Stefano Mazzocchi wrote:
>
> Now, a technical question: we already have two projects which have a
> pretty high overlap (SOAP and Axis). Why do we need another one? Can't
> this "WASP lite" be donated as directly to Axis instead of creating yet
> another project on webservices?

Brief history: IBM contributed SOAP4J to Apache, and it became SOAP 2.x and
a fairly substantial number of features were added under the Apache
Umbrella.

At some point, it was agreed that fairly substantial internal restructuring
was required to - among other things - move from a DOM to a SAX based
parser, and  create an architecture where people could plug in support for
headers.

Initially this was called SOAP 3.x.  Since it was a massive change, we
decided we wanted a separate cvs repository - like cocoon2 ultimately did,
and xerces2 and tomcat4.  At the same time, the W3C had accepted the SOAP
1.1 submission.  Their first act was to rename the protocol to XP.
Unfortunately, this conflicted with a then-unannounced operating system, so
they renamed the protocol XMLP.  We decided that naming the project after
the old name would cause confusion, and decided to get off the
merry-go-round, and come up with our own name.  Ironically, the W3C later
decided that changing the name from SOAP was not a good idea, and the next
version of the protocol apparently will be called SOAP 1.2.
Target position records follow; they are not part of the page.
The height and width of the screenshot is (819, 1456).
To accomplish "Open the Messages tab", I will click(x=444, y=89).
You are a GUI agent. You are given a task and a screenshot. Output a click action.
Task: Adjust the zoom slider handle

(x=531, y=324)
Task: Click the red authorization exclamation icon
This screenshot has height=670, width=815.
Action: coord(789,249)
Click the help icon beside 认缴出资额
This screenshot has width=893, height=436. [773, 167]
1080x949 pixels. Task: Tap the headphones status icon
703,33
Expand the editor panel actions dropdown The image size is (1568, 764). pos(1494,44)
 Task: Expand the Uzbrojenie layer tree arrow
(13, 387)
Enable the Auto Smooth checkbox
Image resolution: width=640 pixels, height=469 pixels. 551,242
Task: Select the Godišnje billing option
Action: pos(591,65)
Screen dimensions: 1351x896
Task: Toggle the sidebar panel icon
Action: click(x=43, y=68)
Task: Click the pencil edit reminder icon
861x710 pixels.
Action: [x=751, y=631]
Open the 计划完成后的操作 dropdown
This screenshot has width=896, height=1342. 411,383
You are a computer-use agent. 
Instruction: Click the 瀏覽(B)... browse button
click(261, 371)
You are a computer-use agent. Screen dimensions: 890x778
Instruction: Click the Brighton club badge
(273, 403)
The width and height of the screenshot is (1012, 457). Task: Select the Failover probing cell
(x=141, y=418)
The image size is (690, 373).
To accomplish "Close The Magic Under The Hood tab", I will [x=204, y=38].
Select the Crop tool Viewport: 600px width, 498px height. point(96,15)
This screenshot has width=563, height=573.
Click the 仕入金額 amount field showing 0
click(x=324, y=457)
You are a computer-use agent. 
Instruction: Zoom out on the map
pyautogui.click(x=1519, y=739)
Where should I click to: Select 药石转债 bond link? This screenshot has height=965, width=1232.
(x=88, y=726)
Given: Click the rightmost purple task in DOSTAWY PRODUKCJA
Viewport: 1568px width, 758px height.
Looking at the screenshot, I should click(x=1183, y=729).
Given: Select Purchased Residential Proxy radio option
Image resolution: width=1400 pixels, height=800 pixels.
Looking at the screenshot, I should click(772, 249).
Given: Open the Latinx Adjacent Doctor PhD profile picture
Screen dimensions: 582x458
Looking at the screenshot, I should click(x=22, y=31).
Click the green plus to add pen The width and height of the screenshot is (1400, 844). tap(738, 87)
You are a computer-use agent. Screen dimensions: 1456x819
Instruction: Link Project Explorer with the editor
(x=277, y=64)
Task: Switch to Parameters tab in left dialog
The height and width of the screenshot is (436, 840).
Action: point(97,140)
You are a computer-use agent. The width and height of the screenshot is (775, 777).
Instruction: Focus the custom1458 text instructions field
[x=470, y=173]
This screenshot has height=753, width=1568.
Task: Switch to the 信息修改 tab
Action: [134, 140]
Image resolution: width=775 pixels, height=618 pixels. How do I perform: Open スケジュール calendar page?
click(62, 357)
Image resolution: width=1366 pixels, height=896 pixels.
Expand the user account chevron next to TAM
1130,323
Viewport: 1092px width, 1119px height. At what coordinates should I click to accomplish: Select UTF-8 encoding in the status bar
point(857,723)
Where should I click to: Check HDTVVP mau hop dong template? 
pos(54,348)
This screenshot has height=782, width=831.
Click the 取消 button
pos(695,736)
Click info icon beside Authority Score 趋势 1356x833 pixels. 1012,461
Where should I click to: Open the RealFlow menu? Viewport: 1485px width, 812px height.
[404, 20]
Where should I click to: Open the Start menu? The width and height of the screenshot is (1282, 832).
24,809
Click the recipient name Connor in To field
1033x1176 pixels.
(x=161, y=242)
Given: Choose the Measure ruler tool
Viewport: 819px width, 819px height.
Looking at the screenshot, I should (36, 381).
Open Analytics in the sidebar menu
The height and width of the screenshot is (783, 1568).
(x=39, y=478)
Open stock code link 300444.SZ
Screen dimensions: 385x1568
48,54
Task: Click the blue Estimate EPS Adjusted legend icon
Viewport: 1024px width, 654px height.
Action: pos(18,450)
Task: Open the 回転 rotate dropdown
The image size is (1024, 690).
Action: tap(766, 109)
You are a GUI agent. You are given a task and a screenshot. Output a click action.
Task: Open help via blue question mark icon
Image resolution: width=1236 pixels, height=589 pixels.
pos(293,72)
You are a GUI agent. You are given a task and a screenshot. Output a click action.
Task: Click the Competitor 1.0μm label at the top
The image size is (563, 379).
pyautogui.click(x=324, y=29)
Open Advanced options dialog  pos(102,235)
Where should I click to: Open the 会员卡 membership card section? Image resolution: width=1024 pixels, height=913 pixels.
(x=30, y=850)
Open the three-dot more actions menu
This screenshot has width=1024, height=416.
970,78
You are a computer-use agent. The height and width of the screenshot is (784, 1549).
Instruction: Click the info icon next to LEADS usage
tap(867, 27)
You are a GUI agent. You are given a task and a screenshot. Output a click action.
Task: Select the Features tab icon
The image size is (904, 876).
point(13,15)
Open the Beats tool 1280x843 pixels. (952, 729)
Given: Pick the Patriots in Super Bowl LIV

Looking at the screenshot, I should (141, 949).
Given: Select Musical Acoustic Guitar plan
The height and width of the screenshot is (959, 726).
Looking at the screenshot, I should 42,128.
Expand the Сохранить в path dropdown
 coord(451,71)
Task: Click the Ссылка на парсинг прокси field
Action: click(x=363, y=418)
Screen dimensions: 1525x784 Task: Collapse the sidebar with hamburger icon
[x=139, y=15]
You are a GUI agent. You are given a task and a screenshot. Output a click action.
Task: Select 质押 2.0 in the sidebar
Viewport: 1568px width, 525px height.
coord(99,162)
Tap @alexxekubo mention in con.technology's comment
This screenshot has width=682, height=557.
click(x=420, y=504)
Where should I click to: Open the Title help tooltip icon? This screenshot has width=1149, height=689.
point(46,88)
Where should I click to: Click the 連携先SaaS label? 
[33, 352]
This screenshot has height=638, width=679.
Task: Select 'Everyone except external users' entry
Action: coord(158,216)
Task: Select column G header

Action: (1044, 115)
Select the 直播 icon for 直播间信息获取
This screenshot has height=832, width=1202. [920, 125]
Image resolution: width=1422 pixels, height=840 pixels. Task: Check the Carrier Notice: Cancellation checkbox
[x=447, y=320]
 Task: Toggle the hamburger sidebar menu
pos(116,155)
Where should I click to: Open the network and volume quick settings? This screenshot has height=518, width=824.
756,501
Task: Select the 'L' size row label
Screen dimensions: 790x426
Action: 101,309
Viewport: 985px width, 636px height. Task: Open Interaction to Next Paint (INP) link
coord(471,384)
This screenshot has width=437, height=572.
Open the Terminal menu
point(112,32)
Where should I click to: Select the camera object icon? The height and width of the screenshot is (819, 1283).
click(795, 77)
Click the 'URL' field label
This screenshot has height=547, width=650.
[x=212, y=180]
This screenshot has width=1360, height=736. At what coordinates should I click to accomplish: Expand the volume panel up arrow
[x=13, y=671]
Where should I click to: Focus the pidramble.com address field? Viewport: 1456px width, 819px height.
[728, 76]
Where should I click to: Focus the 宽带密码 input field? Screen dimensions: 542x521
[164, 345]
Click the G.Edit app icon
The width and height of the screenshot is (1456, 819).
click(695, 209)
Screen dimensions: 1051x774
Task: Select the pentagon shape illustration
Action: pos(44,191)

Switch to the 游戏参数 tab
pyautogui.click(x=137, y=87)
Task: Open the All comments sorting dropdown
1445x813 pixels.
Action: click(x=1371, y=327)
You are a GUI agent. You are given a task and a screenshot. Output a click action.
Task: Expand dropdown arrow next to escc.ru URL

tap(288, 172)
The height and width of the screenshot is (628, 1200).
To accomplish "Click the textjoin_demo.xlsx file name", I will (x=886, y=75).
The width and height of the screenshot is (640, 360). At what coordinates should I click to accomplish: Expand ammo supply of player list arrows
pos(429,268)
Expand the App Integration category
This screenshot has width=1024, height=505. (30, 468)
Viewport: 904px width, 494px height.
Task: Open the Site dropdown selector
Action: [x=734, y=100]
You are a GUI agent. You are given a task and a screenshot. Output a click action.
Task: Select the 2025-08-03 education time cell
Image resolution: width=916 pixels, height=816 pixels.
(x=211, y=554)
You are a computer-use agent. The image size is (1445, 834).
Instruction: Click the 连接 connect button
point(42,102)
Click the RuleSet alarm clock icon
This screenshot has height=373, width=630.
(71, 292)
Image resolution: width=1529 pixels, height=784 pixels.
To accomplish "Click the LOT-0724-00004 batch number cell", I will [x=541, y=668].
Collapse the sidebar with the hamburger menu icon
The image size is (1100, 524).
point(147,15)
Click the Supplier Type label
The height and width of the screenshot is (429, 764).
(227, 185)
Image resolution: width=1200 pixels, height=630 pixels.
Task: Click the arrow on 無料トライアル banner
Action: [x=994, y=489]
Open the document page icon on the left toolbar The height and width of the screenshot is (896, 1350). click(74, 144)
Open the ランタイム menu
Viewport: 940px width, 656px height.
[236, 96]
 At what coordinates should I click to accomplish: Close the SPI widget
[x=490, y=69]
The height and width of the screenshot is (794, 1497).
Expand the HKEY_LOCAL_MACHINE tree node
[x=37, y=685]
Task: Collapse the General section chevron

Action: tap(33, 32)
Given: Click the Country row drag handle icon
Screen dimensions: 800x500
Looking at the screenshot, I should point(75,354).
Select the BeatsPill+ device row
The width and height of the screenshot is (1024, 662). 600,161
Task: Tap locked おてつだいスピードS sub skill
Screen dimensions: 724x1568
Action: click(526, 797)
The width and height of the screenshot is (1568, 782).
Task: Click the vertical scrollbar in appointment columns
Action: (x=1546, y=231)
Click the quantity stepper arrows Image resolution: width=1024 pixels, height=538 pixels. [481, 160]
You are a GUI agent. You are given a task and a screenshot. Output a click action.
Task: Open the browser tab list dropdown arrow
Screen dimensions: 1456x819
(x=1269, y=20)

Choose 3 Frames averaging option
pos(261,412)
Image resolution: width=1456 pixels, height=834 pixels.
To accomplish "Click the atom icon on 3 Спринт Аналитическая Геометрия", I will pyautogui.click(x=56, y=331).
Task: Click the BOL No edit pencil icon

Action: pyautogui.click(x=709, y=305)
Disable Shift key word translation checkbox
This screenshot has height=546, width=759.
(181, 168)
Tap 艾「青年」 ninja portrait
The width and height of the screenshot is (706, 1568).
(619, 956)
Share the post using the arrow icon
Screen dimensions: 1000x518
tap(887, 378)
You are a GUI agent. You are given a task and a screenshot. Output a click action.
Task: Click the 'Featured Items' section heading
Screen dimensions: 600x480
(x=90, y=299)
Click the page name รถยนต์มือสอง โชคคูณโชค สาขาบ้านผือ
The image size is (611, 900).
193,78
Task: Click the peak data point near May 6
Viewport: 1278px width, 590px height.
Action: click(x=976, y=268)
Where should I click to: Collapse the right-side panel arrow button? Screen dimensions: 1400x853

Roughly at the same time, two individuals from a company then named IDOOX
started contributing.  Unfortunately, their company made a business
decision to work on a separate code base, one that in 20-20 hindsight I'm
sure that we all wish had been done differently.

Now we have two code bases, each intending to be the successor to SOAP 2.x.
Both created by Apache committers (presumably plus a few other people who
work at Systinet).  The code bases definitely deserve two separate cvs
trees at this point - doing otherwise would be too disruptive.  But I would
like to see one set of committers - each with access to the other.

I do not feel as strongly about the name.  The closest analogy I can think
of is the Catalina "revolution" in Jakarta Tomcat.